● **TASK GOAL**
Go through the entries below and copy each line containing the word "computer".

● **DATA EXTRACT**
####

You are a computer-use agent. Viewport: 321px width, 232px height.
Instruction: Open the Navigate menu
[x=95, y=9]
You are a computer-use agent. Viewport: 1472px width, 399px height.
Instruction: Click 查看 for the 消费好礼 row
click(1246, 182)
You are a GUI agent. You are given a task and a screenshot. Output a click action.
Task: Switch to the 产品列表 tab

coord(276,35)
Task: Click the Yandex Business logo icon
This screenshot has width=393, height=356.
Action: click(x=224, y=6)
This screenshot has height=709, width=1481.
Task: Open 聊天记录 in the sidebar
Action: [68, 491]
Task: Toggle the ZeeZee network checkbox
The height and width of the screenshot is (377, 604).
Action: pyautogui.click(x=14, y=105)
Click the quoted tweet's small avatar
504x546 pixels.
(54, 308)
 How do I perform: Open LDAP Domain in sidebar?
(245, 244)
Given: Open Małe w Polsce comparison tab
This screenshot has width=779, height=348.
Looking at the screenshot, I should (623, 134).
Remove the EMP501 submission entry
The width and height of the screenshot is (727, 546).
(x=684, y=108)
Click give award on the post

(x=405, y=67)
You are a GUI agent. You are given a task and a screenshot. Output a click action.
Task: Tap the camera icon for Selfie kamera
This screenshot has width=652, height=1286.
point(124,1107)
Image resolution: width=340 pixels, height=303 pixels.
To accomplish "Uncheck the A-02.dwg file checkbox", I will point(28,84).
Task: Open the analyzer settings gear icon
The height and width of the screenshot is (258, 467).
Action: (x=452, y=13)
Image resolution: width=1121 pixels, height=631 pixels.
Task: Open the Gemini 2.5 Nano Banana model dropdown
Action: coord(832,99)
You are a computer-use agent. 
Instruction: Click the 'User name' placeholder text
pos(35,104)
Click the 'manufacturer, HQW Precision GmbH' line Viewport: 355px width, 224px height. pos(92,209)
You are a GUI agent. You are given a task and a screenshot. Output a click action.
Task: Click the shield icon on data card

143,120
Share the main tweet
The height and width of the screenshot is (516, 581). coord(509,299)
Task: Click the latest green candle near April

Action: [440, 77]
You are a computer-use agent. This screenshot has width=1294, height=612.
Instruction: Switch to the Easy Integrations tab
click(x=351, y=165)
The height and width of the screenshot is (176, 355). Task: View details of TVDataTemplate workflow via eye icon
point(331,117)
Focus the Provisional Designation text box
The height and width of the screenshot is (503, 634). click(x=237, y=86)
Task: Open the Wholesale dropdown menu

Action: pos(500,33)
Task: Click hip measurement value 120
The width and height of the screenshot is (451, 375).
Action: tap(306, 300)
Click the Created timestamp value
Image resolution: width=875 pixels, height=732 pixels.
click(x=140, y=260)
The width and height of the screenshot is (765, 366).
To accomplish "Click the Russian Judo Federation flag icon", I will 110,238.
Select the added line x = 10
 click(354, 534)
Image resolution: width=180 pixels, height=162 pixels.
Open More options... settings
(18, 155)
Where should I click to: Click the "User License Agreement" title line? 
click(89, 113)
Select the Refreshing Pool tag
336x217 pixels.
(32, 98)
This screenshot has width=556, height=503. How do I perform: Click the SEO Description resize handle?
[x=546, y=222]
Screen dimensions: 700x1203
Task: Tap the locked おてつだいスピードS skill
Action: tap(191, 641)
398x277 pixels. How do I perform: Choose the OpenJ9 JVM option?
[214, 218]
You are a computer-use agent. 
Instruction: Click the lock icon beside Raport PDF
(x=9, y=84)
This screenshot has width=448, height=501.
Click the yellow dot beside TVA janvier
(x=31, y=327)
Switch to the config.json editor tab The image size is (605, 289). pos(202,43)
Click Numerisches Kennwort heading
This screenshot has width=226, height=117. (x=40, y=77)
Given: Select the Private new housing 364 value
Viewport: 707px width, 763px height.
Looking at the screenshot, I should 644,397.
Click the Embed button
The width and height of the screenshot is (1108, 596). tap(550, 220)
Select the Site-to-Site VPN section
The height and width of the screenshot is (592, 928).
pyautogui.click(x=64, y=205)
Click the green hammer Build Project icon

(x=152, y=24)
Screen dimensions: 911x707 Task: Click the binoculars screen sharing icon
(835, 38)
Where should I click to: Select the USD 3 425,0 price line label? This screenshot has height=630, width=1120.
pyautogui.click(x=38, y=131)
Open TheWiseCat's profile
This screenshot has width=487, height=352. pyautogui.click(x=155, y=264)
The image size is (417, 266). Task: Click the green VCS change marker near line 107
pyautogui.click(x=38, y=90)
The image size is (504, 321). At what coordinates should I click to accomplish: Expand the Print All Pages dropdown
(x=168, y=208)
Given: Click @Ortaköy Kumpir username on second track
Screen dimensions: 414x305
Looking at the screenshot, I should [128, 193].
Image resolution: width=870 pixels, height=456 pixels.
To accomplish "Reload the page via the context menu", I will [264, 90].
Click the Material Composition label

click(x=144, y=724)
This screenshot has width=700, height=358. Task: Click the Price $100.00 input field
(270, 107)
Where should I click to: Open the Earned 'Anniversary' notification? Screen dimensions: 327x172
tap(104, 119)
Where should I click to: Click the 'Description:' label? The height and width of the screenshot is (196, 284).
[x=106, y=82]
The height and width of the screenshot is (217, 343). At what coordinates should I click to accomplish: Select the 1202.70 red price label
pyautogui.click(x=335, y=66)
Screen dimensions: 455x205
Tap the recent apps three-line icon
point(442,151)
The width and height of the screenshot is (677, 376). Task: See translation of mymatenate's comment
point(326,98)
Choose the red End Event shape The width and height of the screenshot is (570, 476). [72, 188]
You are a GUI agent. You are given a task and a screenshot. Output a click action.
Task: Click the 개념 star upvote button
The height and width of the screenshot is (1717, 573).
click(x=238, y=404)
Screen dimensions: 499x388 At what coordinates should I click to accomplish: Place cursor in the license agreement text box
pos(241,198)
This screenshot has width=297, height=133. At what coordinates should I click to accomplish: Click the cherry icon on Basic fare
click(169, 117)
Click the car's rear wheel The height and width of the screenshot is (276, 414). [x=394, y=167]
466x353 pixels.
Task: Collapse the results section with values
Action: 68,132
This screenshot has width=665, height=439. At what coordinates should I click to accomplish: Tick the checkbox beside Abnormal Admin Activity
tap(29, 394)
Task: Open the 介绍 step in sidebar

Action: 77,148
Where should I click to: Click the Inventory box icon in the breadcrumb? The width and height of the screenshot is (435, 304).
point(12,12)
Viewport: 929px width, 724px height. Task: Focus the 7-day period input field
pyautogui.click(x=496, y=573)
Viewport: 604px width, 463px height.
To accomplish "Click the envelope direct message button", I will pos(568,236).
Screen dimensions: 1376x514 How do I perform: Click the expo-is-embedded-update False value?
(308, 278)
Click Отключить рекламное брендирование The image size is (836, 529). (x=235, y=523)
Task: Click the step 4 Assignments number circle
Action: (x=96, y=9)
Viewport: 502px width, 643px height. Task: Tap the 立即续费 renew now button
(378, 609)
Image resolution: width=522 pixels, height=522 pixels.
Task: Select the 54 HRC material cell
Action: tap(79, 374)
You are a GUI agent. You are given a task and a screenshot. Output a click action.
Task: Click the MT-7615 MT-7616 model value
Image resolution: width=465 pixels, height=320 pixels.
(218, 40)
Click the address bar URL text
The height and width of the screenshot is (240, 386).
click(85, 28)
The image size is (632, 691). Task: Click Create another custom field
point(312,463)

####

● **RESPONSE**
You are a computer-use agent. Viewport: 321px width, 232px height.
You are a computer-use agent. Viewport: 1472px width, 399px height.
You are a computer-use agent. 
You are a computer-use agent. This screenshot has width=1294, height=612.
You are a computer-use agent. 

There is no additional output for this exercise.